Tdengine3.4版本生产环境使用无模式写入很慢,服务端cpu达到80%以上,请问有哪些参数可以优化

【TDengine 使用环境】
生产环境 /测试/ Poc/预生产环境

【TDengine 版本】

3.4

【操作系统以及版本】

centos7

【部署方式】容器/非容器部署

非容器部署

【集群节点数】

5

【集群副本数】

【描述业务影响】

【问题复现路径/shan】做过哪些操作出现的问题

【遇到的问题:问题现象及影响】

【资源配置】

【报错完整截图】(不要大段的粘贴报错代码,论坛直接看报错代码不直观)

客户端性能没有问题,但是服务端cpu高,全是物理机部署,五台24c256g的物理机的集群,上面没有其他组件

有如下几个方面可以参考

1. 排查并调整写入批次大小(最常见原因)

无模式写入如果每条或少量几条记录就发送一次HTTP/UDP请求,网络和解析开销会非常大,导致CPU飙升。

  • 优化参数/策略在客户端侧,将多条记录打包成一个请求发送。建议单次请求大小在 1MB 左右或包含 3000-5000 条记录。这是提升吞吐量、降低CPU最直接有效的方法。

2. 调整服务端核心参数(taos.cfg

numOfCommitThread (落盘线程)

  • 作用:控制数据从内存写入磁盘的线程数。

  • 调优建议:如果CPU高且写入延迟不稳定,可以适当调高,例如设置为 8-16(根据CPU核心数)。

3. 数据库创建参数的调整

stt_trigger (处理小批量写入合并)

  • 作用:无模式写入往往产生大量小的、不规则的写入,此参数控制内存中“小文件合并”的触发时机。

  • 调优建议:适当调高此值(例如从默认的1调到 8或16),可以让更多小写入在内存中合并后再落盘,减少磁盘碎片和CPU开销。

buffer (写入缓存大小)

  • 作用:每个VNode的写入缓存。您提到调整后内存没变,可能是数值设置仍偏小或未重启。

  • 调优建议:在内存充裕的前提下(总256G,使用9G),可以将每个VNode的buffer从默认的256MB提升至 512MB或1GB。这能有效吸收写入高峰,减少缓存写满导致的背压和CPU上下文切换。

感谢,麻烦再帮我参考一下;我经过反复测试,sql写8w每秒都没问题,但是无模式写入直接cpu就80%,而且写入速度只有4-8k/s,看服务端显示是taosadapter cpu占比很高

我无模式写入的那个数据库,设置了60个vgroup,buffer设置成4096了;落盘线程设置的是20个

无模式写入每次是200条数据一批,写入

taosadapter.toml 这个配置文件是否有可以参数调优的优化空间

把你目前的这个文件的配置参数,贴出来,我看看

我使用的是默认配置taosadapter.toml

taosadapter.toml 的参数修改成如下:

连接池配置

[http]
max_open_conns = 1024 # 最大并发连接数,默认可能偏小,建议1024或更高
idle_timeout = 300 # 连接空闲超时(秒)

无模式写入相关配置

[sml]
worker = 20 # 处理无模式写入的工作线程数,您有5台24核机器,可设20-40
batchSize = 10000 # 单批次最大处理记录数,建议10000
flushInterval = “5s” # 刷新间隔

通用配置

log_level = “warn” # 减少日志输出,日志过多会显著影响性能

worker,batchSize,flushInterval这三个参数有;其他的参数我那配置文件里面都没有;
我是3.4版本的开源版;这正常吗?我先把这些参数都放到taosadapter.toml试一下;

其他配置加了启动不了;我先改这些看看worker,batchSize,flushInterval;重启了taosadapter

Enable pprof debug mode. If set to true, pprof debugging is enabled.

debug = true

The directory where TDengine’s configuration file (taos.cfg) is located.

taosConfigDir = “/etc/taos”

The port on which the server listens.

port = 6041

When the server returns an error, use a non-200 HTTP status code if set to true.

[指向文字和元素的条目]
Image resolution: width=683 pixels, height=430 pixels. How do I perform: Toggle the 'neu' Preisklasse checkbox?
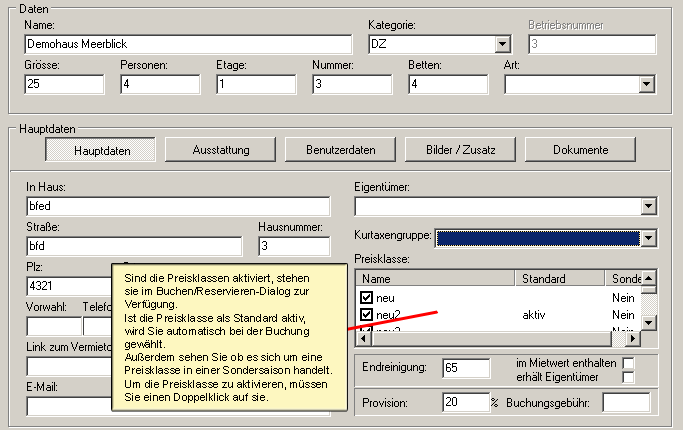tap(367, 298)
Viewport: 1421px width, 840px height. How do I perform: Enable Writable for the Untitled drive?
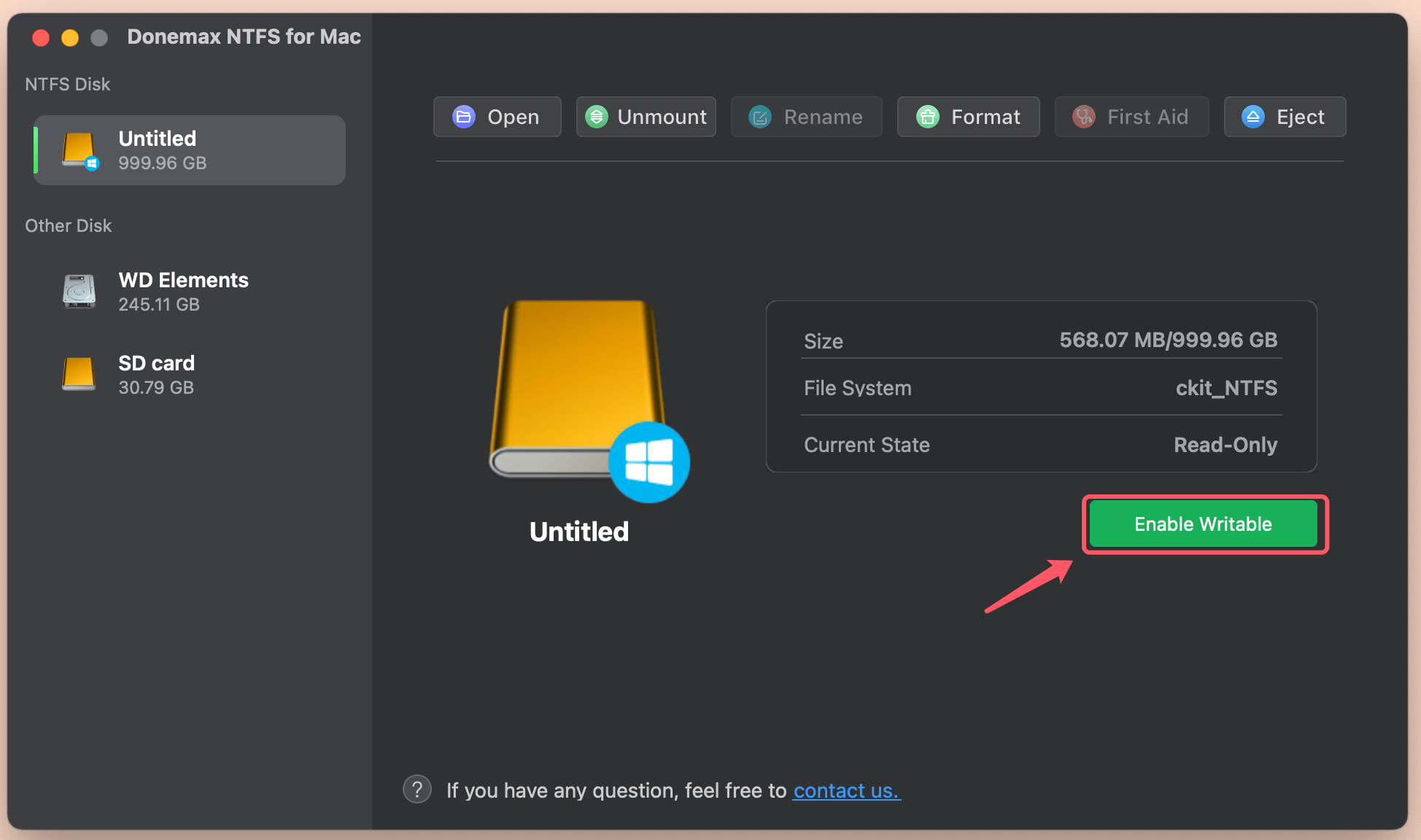[1203, 524]
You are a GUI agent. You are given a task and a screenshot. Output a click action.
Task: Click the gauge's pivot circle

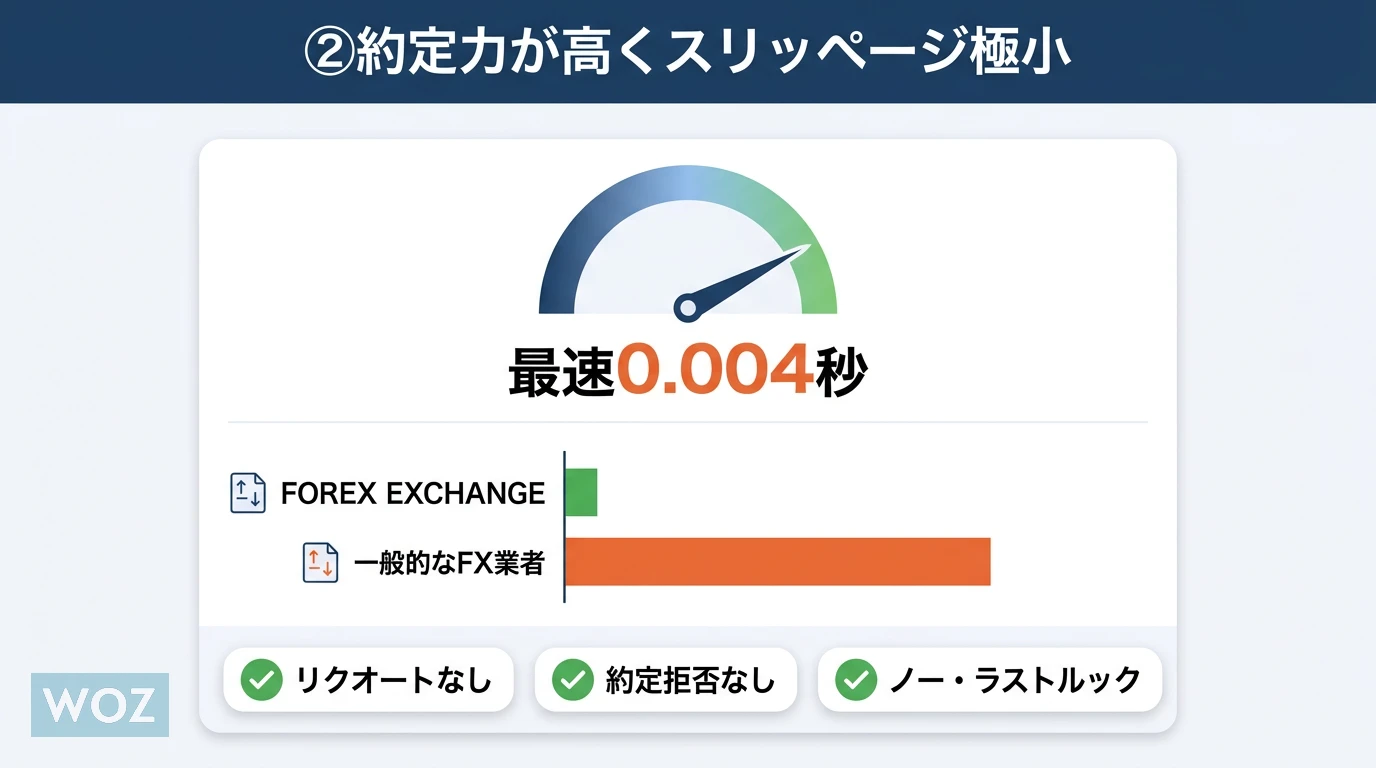click(687, 307)
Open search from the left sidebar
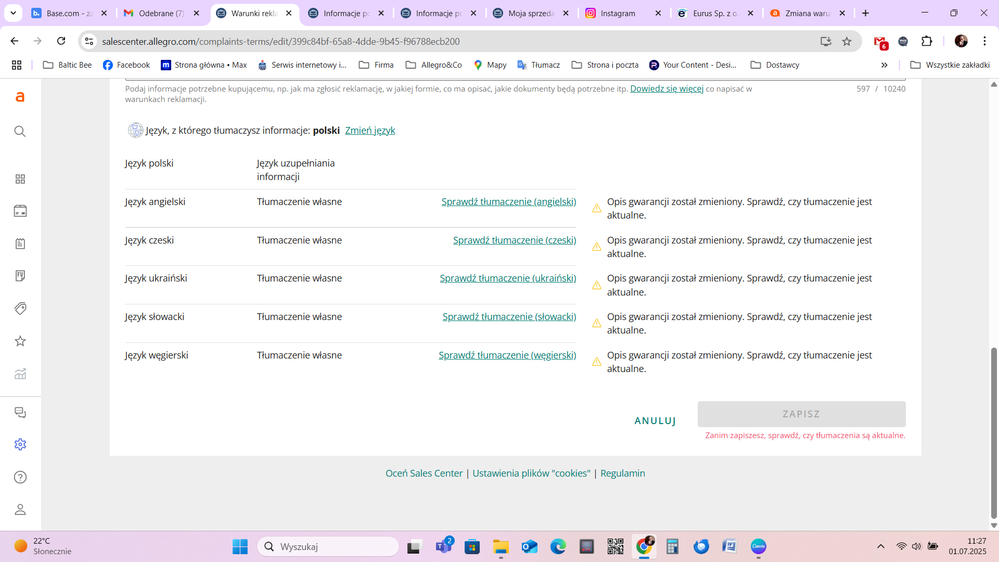 pyautogui.click(x=20, y=131)
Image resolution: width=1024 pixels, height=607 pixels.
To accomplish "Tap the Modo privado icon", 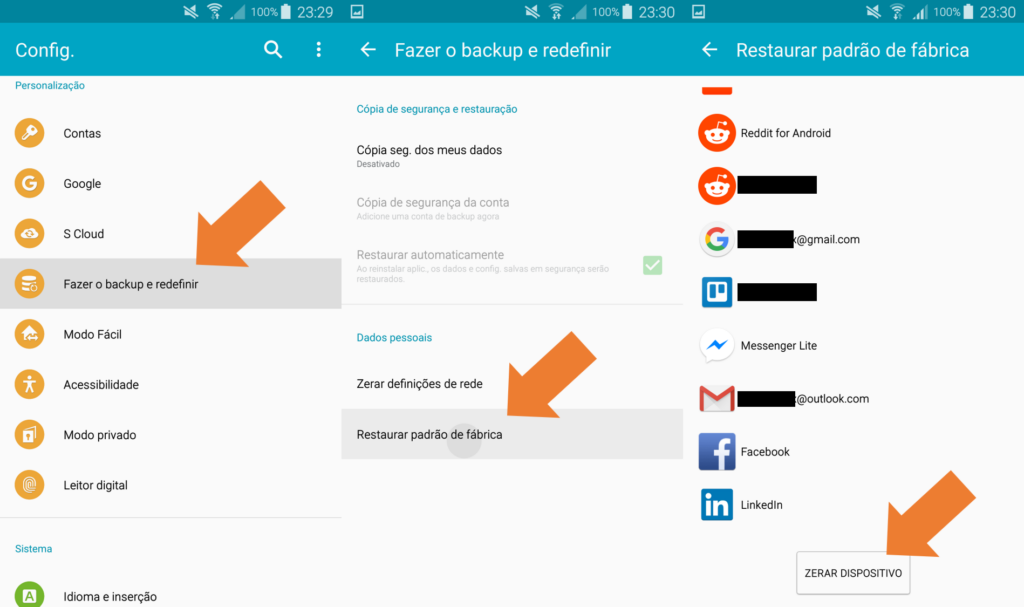I will click(x=30, y=435).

### 必做任务
**a.** 把关于无模式写入的帖子里的一段原样照抄出来：从包含“有如下几个方面可以参考”的地方开始，抄到“numOfCommitThread (落盘线程)”为止。
**b.** 根据关于无模式写入的帖子，为什么每条或只有几条记录就发一次请求会让CPU飙升？请用一到三句话说明。

### 依次作答
**a.**
有如下几个方面可以参考

1. 排查并调整写入批次大小(最常见原因)

无模式写入如果每条或少量几条记录就发送一次HTTP/UDP请求,网络和解析开销会非常大,导致CPU飙升。

  • 优化参数/策略在客户端侧,将多条记录打包成一个请求发送。建议单次请求大小在 1MB 左右或包含 3000-5000 条记录。这是提升吞吐量、降低CPU最直接有效的方法。

2. 调整服务端核心参数(taos.cfg

numOfCommitThread (落盘线程)

**b.** 因为每条或少量几条记录就发送一次HTTP/UDP请求，网络和解析的开销会非常大，所以CPU会飙升。帖子因此建议在客户端把多条记录打包成一个请求再发送。